JAKARTA: For 30 years, Indonesian artist Agus Suwage has created hyper-stylised selfies — from caricatures of himself to imposing his face on a dictator — to document his search for identity in the turmoil of the country’s recent history.
The Macan Museum of Modern and Contemporary Art in Jakarta is devoting an exhibition — “The Theatre of Me” — to the work of the artist with more than 80 pieces on display spanning three decades of his career.
Suwage’s self-portraits document his life as an artist deeply influenced by political change in Indonesia, such as the fall of dictator Suharto’s regime in 1998 and the hopes raised by the democratic revival that followed.
The 63-year-old depicts himself in unconventional ways and his unnerving installations play with racial and cultural stereotypes in the Southeast Asian archipelago.
The exhibition has been on hold for several years after being postponed due to the coronavirus pandemic, which closed museums for months.
“During this long hiatus, I had forgotten a lot of the process and the artworks we planned to exhibit. So this is an important moment of rediscovering, reminiscing and rekindling the works I’ve done — just like meeting an old friend,” Suwage told reporters.
One of the works, “Self-Portrait and the Theatre Stage”, has never been shown until now.
Dozens of ironic or grotesque versions of the artist’s head adorn a large wall — in flames, like a bird, a pitbull or a kettle — to create a cynical, visual commentary on the many different faces of politics.
In Suwage’s work, “the self-portrait came from the beginning,” Aaron Seeto, director of the Macan Museum, told reporters.
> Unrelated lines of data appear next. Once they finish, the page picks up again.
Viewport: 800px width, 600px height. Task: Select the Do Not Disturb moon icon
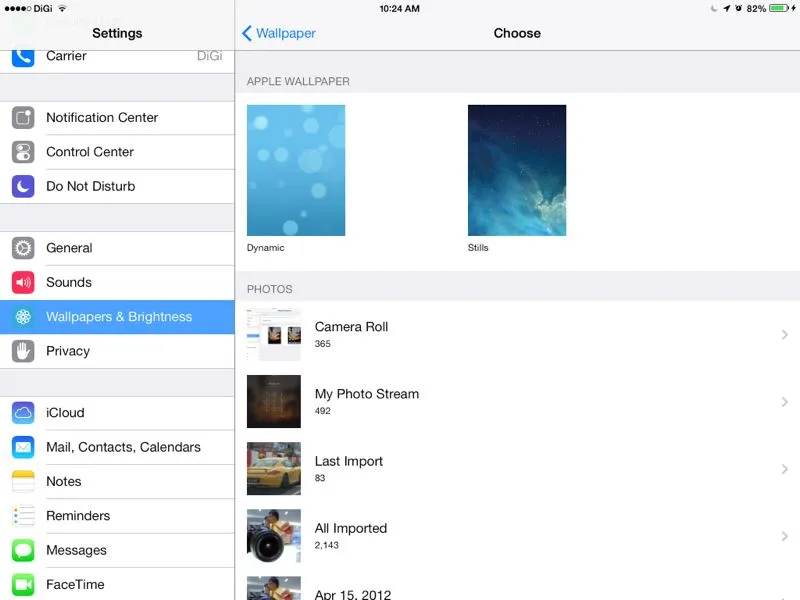pos(23,186)
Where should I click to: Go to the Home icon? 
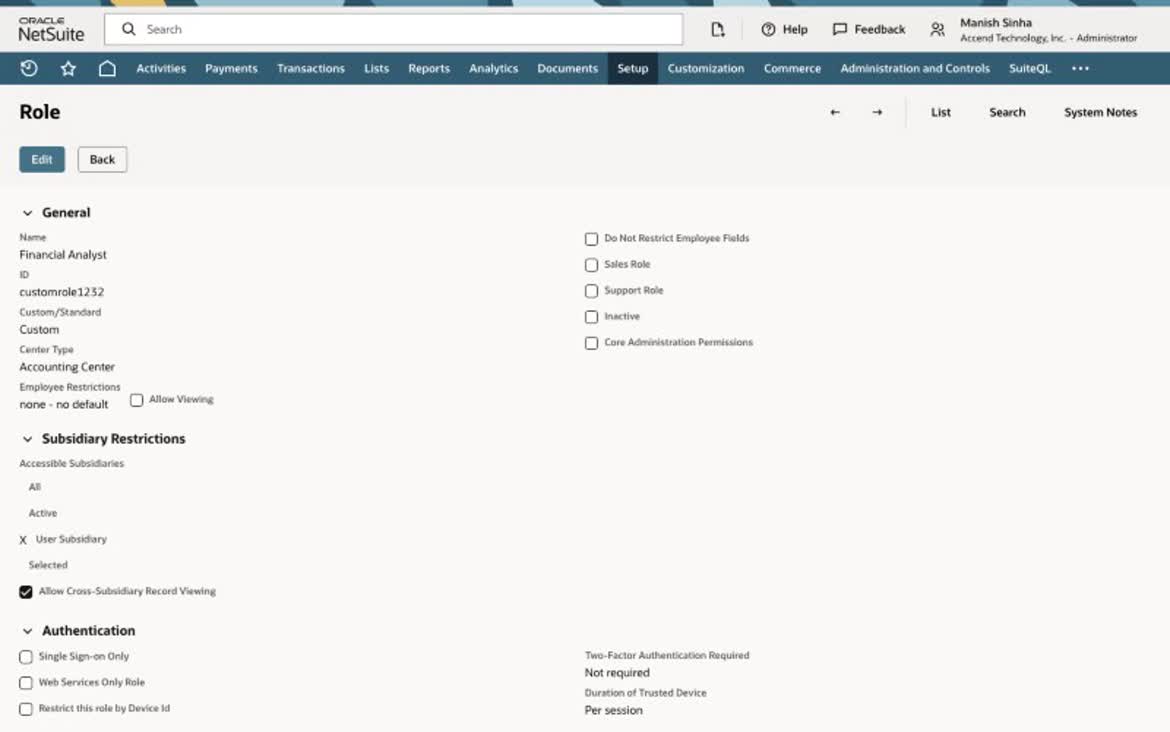pos(107,69)
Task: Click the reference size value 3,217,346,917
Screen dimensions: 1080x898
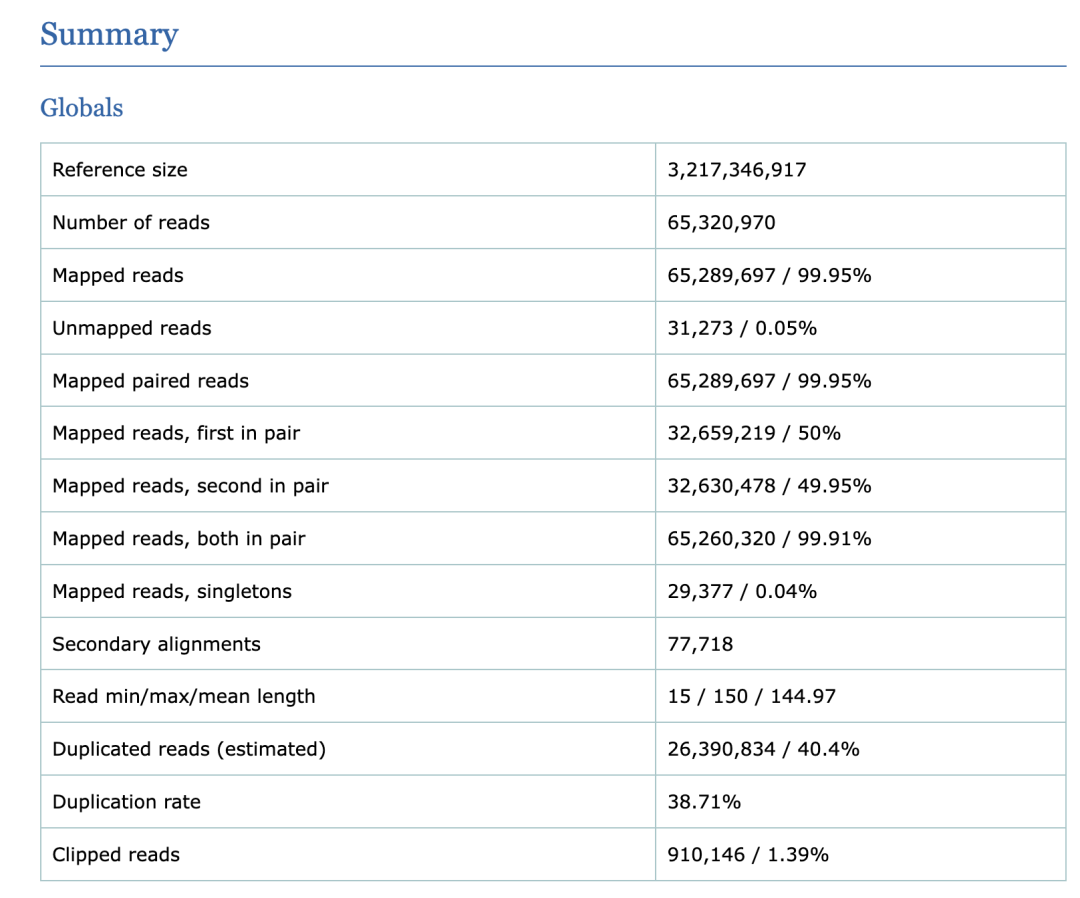Action: (737, 170)
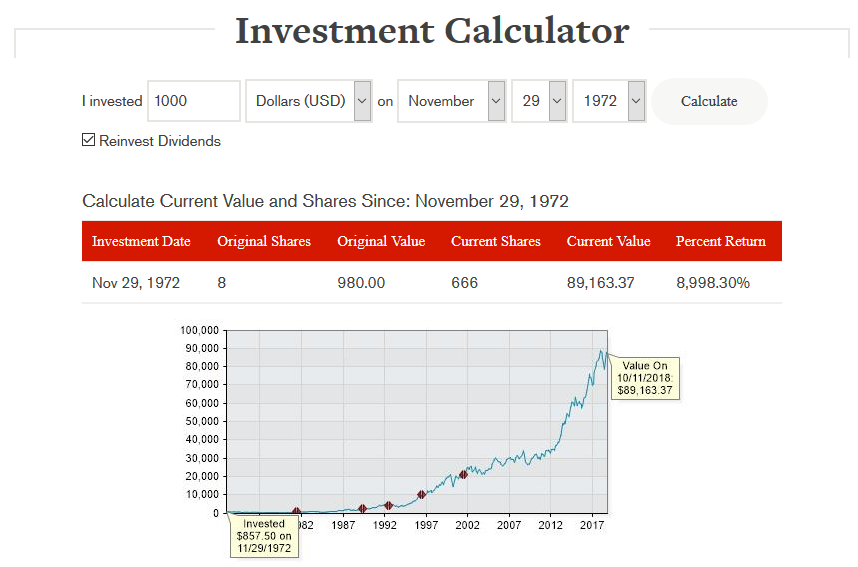The width and height of the screenshot is (858, 567).
Task: Open the Dollars (USD) currency dropdown
Action: (308, 101)
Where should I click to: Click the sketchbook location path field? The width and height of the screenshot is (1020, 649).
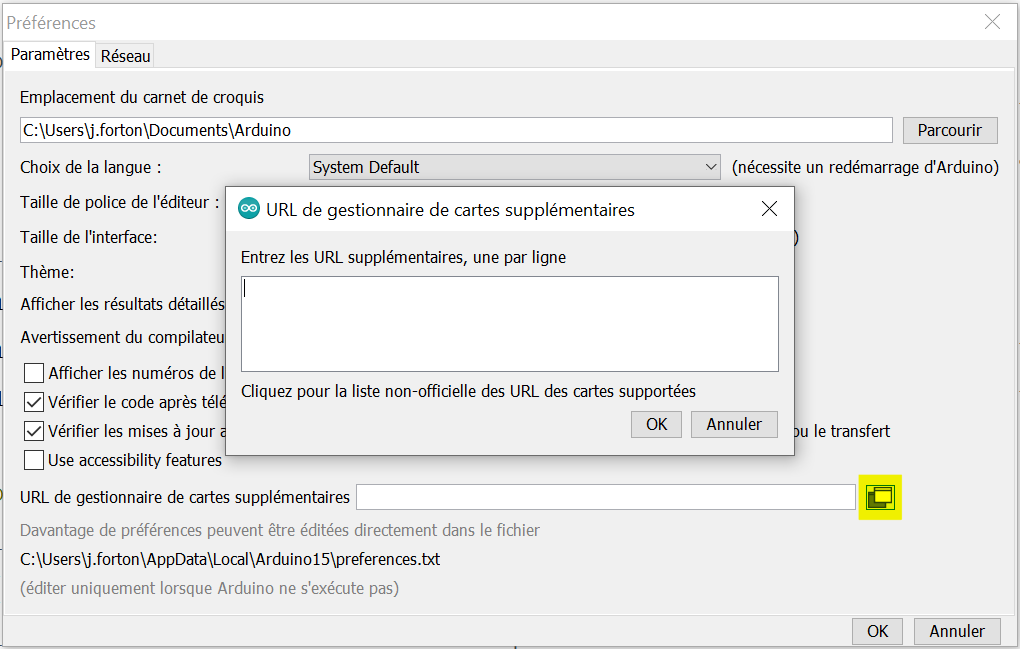tap(455, 130)
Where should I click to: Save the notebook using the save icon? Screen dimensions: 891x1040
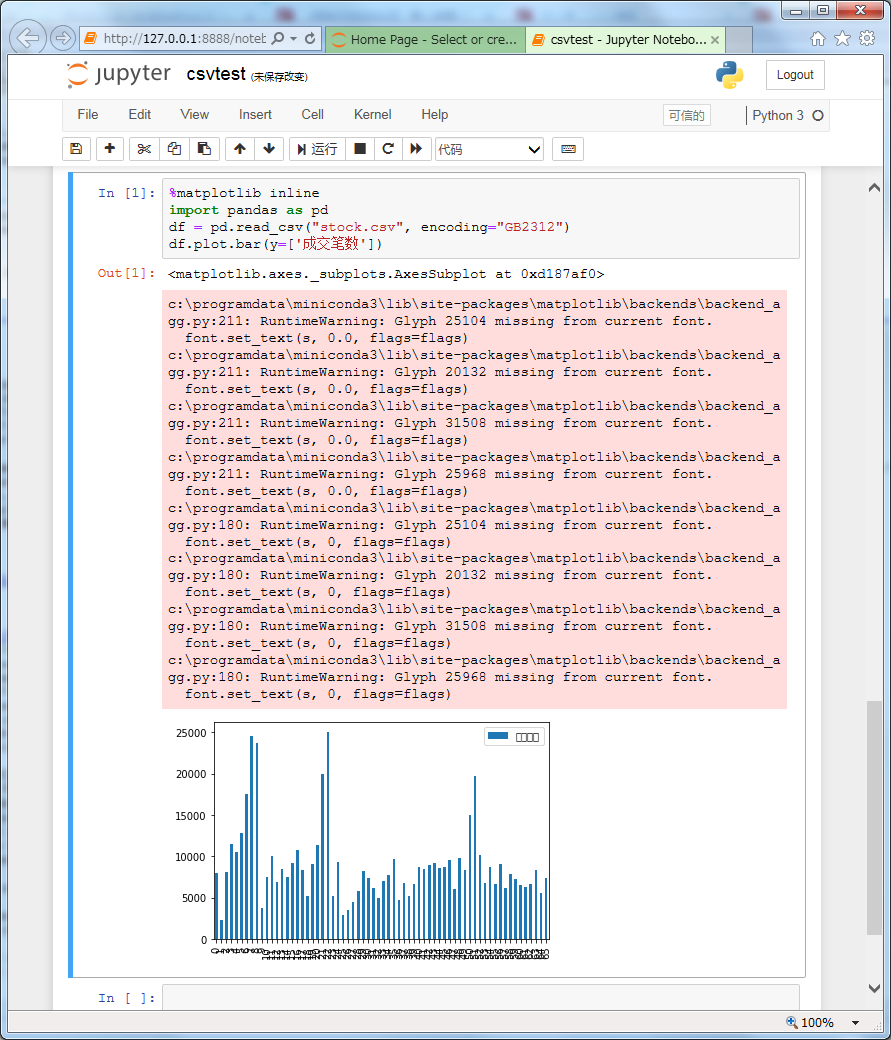coord(76,148)
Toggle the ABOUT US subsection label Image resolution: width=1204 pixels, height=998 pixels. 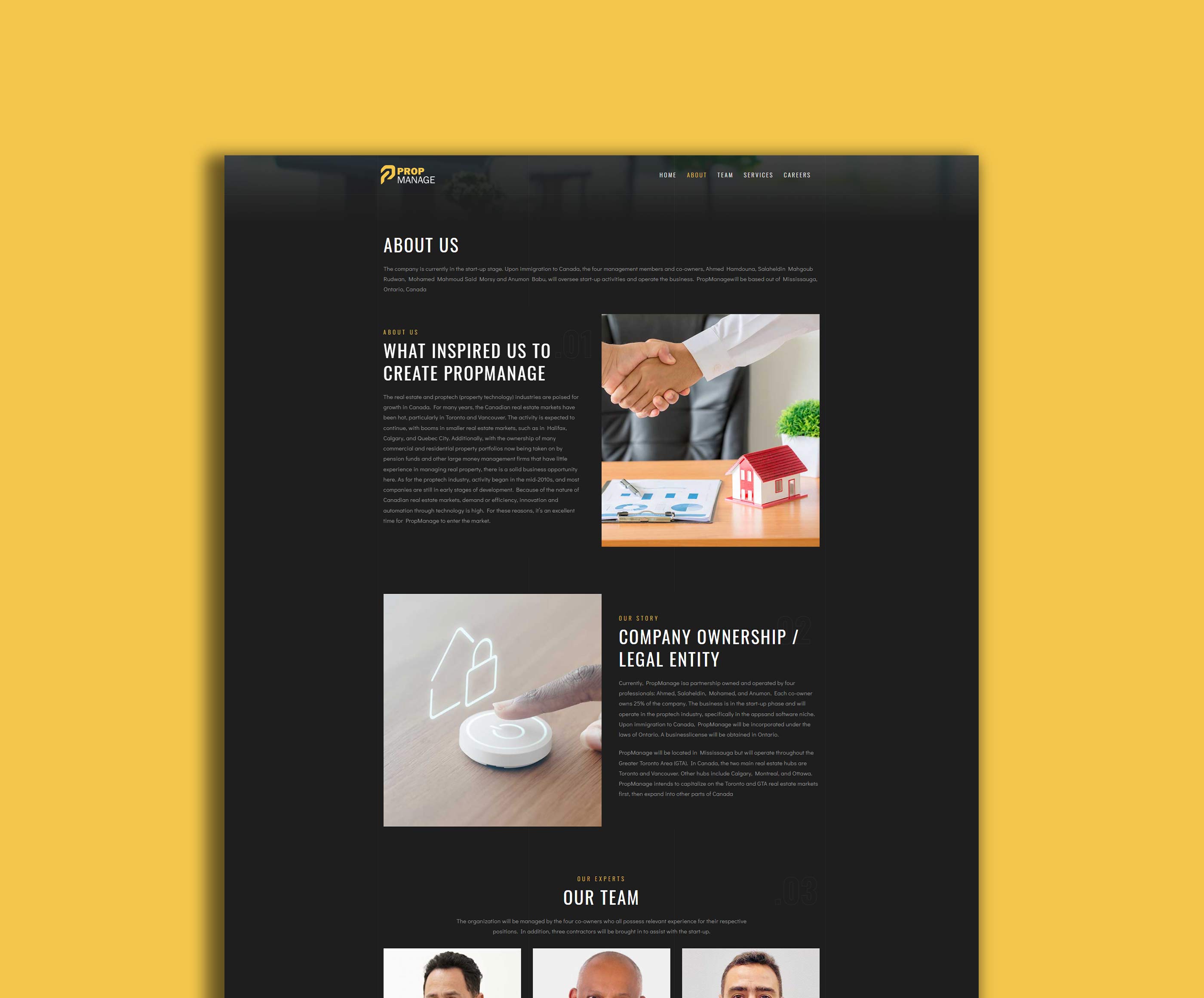[x=400, y=333]
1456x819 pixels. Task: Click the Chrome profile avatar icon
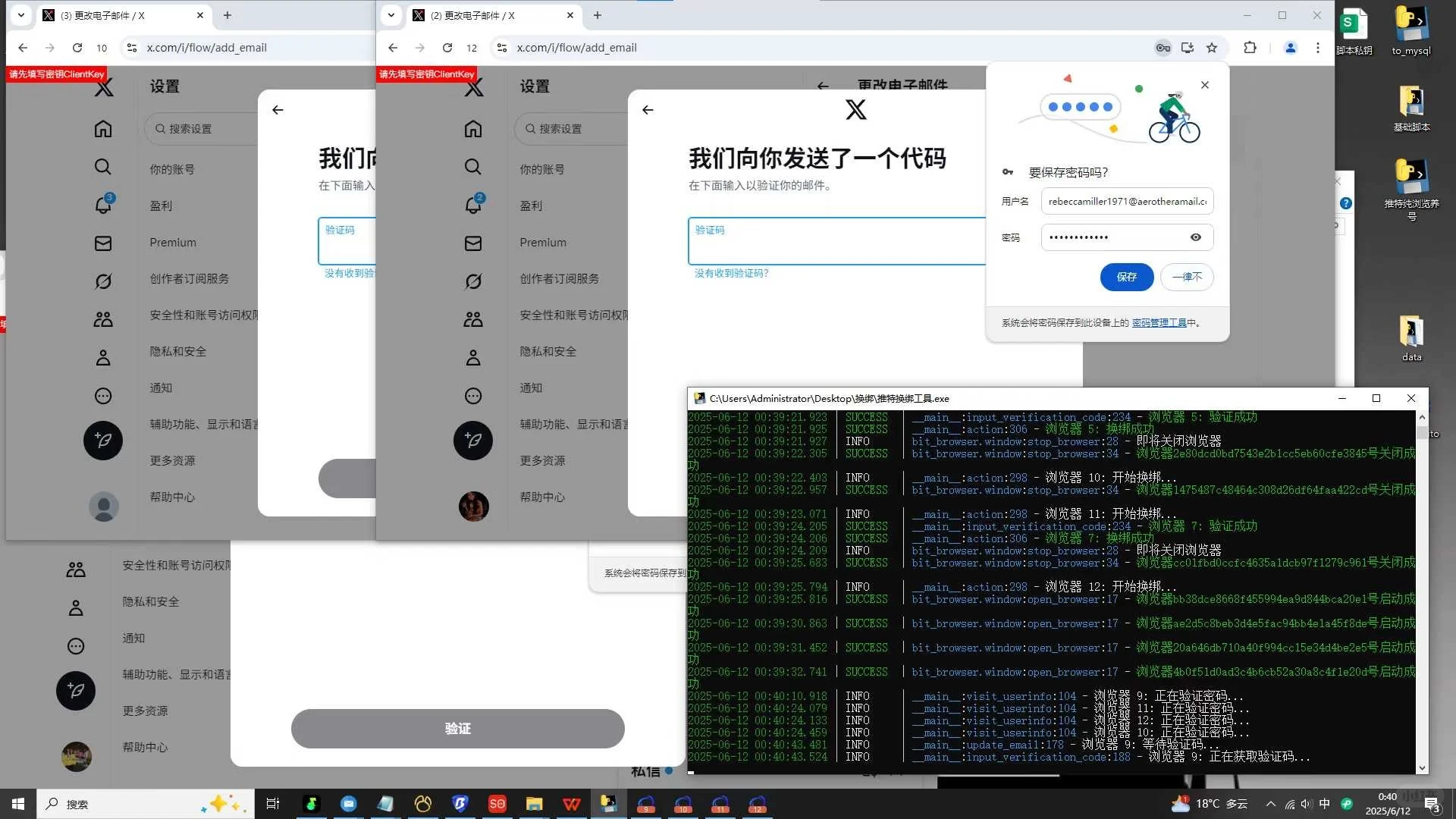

“He began making self-portraits firstly because he believes that one must be self-critical before you criticise others, and also there was an economic pragmatism about it, he would use his own body and wouldn’t have to pay models,” he said.
Agents in a cage
Suwage’s later installations give pride of place to dark humour, and their provocative nature increasingly tests the tolerance of the public in the country with the largest Muslim population in the world.
In one, a skeleton sits in a bathtub of rice (“Luxury Crime”), in others a pyramid of one thousand beer bottles is topped by a “guardian angel” skeleton and a statue of a half-naked Frida Kahlo hangs on the cross, her body pierced by arrows.
The Suharto regime forced the artist, from a Chinese-Indonesian merchant family in Central Java, to adopt a more Indonesian-sounding name in 1967 from his birth name of Oei Hok Sioe.
Suwage went on to study graphic art in the Indonesian city of Bandung where a photographer roommate captured the images he would use as the basis of his early self-portraits.
At the end of the 1990s he lived through the repression of student movements and deadly riots in Jakarta, a period that would shape his development as an artist.
After experiencing success around the world — his works can be found in museums from Japan to the United States — and seeing the price of his pieces soar, Suwage is not shy to criticise the art market.
In the “Toys ‘S’ US” series from 2003, he miniaturises himself as a wire toy in various forms to explore the relationship between artist and collector, and how he felt infantilised and forced to work by those around him in the art scene.
In his “Passion Play” installation, he puts life-size mannequins representing his collectors and agents in a large cage.
“Through this process of reflection since my beginnings as an artist, I have seen a close relationship between art, politics and society,” Suwage said.
It is an “exploration of memory, fear, alienation, dreams, identity and humour.”
The exhibition runs until mid-October.